▶

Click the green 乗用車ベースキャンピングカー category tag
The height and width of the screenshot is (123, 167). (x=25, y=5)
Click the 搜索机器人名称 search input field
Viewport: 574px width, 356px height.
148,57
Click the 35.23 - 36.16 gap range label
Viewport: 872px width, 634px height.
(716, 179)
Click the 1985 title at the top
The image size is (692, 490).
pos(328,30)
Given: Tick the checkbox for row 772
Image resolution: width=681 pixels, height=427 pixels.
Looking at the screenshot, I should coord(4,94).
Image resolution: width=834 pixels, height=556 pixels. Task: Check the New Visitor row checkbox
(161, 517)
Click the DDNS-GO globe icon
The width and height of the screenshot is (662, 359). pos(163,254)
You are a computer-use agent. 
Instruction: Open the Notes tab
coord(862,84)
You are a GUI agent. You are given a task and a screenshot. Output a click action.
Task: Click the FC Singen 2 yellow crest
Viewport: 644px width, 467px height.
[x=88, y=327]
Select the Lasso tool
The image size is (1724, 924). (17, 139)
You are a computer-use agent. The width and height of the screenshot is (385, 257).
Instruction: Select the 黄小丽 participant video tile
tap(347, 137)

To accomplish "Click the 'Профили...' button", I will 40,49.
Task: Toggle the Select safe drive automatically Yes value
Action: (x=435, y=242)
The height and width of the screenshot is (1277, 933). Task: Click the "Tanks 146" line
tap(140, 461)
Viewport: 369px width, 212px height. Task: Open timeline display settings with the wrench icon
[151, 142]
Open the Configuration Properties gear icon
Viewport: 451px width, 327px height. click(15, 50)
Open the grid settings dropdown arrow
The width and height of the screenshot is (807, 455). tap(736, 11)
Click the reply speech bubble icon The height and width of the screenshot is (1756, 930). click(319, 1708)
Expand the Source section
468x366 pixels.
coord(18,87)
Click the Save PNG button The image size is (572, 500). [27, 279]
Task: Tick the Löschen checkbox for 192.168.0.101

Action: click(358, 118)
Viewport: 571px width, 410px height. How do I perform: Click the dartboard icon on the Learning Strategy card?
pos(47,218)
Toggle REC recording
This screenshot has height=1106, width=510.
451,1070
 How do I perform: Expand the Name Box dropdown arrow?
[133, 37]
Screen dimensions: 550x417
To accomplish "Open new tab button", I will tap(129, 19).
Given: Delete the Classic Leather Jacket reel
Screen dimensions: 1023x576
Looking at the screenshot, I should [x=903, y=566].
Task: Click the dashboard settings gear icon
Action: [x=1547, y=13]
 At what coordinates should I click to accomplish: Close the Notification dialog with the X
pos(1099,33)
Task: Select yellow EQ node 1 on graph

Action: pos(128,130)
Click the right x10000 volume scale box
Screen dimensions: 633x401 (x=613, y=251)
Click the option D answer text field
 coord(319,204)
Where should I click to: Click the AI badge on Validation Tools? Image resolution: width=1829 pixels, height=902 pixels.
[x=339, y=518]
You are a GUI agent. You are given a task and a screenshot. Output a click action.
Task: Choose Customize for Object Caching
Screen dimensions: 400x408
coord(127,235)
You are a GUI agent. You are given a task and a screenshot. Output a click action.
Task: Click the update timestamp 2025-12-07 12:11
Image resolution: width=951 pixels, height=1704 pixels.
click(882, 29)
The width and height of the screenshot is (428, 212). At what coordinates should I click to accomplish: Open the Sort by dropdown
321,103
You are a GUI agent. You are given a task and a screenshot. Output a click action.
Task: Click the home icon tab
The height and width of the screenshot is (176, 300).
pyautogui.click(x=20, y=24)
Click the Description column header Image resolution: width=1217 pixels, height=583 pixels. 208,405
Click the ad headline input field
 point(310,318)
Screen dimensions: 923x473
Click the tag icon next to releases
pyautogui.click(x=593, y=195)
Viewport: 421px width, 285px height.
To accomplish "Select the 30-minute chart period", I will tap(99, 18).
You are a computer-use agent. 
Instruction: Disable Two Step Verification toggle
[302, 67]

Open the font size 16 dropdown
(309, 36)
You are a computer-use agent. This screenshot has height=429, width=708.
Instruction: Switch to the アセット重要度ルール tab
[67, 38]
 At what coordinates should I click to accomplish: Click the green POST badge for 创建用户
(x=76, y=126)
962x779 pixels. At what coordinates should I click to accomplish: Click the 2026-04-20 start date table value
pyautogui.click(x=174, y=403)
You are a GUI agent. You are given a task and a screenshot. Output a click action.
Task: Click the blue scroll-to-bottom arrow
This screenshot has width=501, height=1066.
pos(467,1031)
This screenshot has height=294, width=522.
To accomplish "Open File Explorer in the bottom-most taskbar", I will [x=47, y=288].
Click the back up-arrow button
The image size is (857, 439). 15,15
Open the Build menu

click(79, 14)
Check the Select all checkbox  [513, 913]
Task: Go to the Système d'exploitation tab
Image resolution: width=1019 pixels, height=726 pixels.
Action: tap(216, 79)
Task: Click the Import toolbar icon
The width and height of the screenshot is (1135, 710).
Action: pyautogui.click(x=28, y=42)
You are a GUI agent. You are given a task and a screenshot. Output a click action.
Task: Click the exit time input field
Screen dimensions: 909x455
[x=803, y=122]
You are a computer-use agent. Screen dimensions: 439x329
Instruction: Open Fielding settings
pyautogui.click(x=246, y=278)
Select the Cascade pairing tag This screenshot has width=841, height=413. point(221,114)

◀

■ **WHAT YOU NEED TO DO**: Transcribe all the material, keeping each word as it is.

■ **SOLUTION FOR THIS EXERCISE**:
Click the green 乗用車ベースキャンピングカー category tag
The height and width of the screenshot is (123, 167). (x=25, y=5)
Click the 搜索机器人名称 search input field
Viewport: 574px width, 356px height.
148,57
Click the 35.23 - 36.16 gap range label
Viewport: 872px width, 634px height.
(716, 179)
Click the 1985 title at the top
The image size is (692, 490).
pos(328,30)
Given: Tick the checkbox for row 772
Image resolution: width=681 pixels, height=427 pixels.
Looking at the screenshot, I should coord(4,94).
Image resolution: width=834 pixels, height=556 pixels. Task: Check the New Visitor row checkbox
(161, 517)
Click the DDNS-GO globe icon
The width and height of the screenshot is (662, 359). pos(163,254)
You are a computer-use agent. 
Instruction: Open the Notes tab
coord(862,84)
You are a GUI agent. You are given a task and a screenshot. Output a click action.
Task: Click the FC Singen 2 yellow crest
Viewport: 644px width, 467px height.
[x=88, y=327]
Select the Lasso tool
The image size is (1724, 924). (17, 139)
You are a computer-use agent. The width and height of the screenshot is (385, 257).
Instruction: Select the 黄小丽 participant video tile
tap(347, 137)

To accomplish "Click the 'Профили...' button", I will 40,49.
Task: Toggle the Select safe drive automatically Yes value
Action: (x=435, y=242)
The height and width of the screenshot is (1277, 933). Task: Click the "Tanks 146" line
tap(140, 461)
Viewport: 369px width, 212px height. Task: Open timeline display settings with the wrench icon
[151, 142]
Open the Configuration Properties gear icon
Viewport: 451px width, 327px height. click(15, 50)
Open the grid settings dropdown arrow
The width and height of the screenshot is (807, 455). tap(736, 11)
Click the reply speech bubble icon The height and width of the screenshot is (1756, 930). click(319, 1708)
Expand the Source section
468x366 pixels.
coord(18,87)
Click the Save PNG button The image size is (572, 500). [27, 279]
Task: Tick the Löschen checkbox for 192.168.0.101

Action: click(358, 118)
Viewport: 571px width, 410px height. How do I perform: Click the dartboard icon on the Learning Strategy card?
pos(47,218)
Toggle REC recording
This screenshot has height=1106, width=510.
451,1070
 How do I perform: Expand the Name Box dropdown arrow?
[133, 37]
Screen dimensions: 550x417
To accomplish "Open new tab button", I will tap(129, 19).
Given: Delete the Classic Leather Jacket reel
Screen dimensions: 1023x576
Looking at the screenshot, I should [x=903, y=566].
Task: Click the dashboard settings gear icon
Action: [x=1547, y=13]
 At what coordinates should I click to accomplish: Close the Notification dialog with the X
pos(1099,33)
Task: Select yellow EQ node 1 on graph

Action: pos(128,130)
Click the right x10000 volume scale box
Screen dimensions: 633x401 (x=613, y=251)
Click the option D answer text field
 coord(319,204)
Where should I click to: Click the AI badge on Validation Tools? Image resolution: width=1829 pixels, height=902 pixels.
[x=339, y=518]
You are a GUI agent. You are given a task and a screenshot. Output a click action.
Task: Choose Customize for Object Caching
Screen dimensions: 400x408
coord(127,235)
You are a GUI agent. You are given a task and a screenshot. Output a click action.
Task: Click the update timestamp 2025-12-07 12:11
Image resolution: width=951 pixels, height=1704 pixels.
click(882, 29)
The width and height of the screenshot is (428, 212). At what coordinates should I click to accomplish: Open the Sort by dropdown
321,103
You are a GUI agent. You are given a task and a screenshot. Output a click action.
Task: Click the home icon tab
The height and width of the screenshot is (176, 300).
pyautogui.click(x=20, y=24)
Click the Description column header Image resolution: width=1217 pixels, height=583 pixels. 208,405
Click the ad headline input field
 point(310,318)
Screen dimensions: 923x473
Click the tag icon next to releases
pyautogui.click(x=593, y=195)
Viewport: 421px width, 285px height.
To accomplish "Select the 30-minute chart period", I will tap(99, 18).
You are a computer-use agent. 
Instruction: Disable Two Step Verification toggle
[302, 67]

Open the font size 16 dropdown
(309, 36)
You are a computer-use agent. This screenshot has height=429, width=708.
Instruction: Switch to the アセット重要度ルール tab
[67, 38]
 At what coordinates should I click to accomplish: Click the green POST badge for 创建用户
(x=76, y=126)
962x779 pixels. At what coordinates should I click to accomplish: Click the 2026-04-20 start date table value
pyautogui.click(x=174, y=403)
You are a GUI agent. You are given a task and a screenshot. Output a click action.
Task: Click the blue scroll-to-bottom arrow
This screenshot has width=501, height=1066.
pos(467,1031)
This screenshot has height=294, width=522.
To accomplish "Open File Explorer in the bottom-most taskbar", I will [x=47, y=288].
Click the back up-arrow button
The image size is (857, 439). 15,15
Open the Build menu

click(79, 14)
Check the Select all checkbox  [513, 913]
Task: Go to the Système d'exploitation tab
Image resolution: width=1019 pixels, height=726 pixels.
Action: tap(216, 79)
Task: Click the Import toolbar icon
The width and height of the screenshot is (1135, 710).
Action: pyautogui.click(x=28, y=42)
You are a GUI agent. You are given a task and a screenshot. Output a click action.
Task: Click the exit time input field
Screen dimensions: 909x455
[x=803, y=122]
You are a computer-use agent. Screen dimensions: 439x329
Instruction: Open Fielding settings
pyautogui.click(x=246, y=278)
Select the Cascade pairing tag This screenshot has width=841, height=413. point(221,114)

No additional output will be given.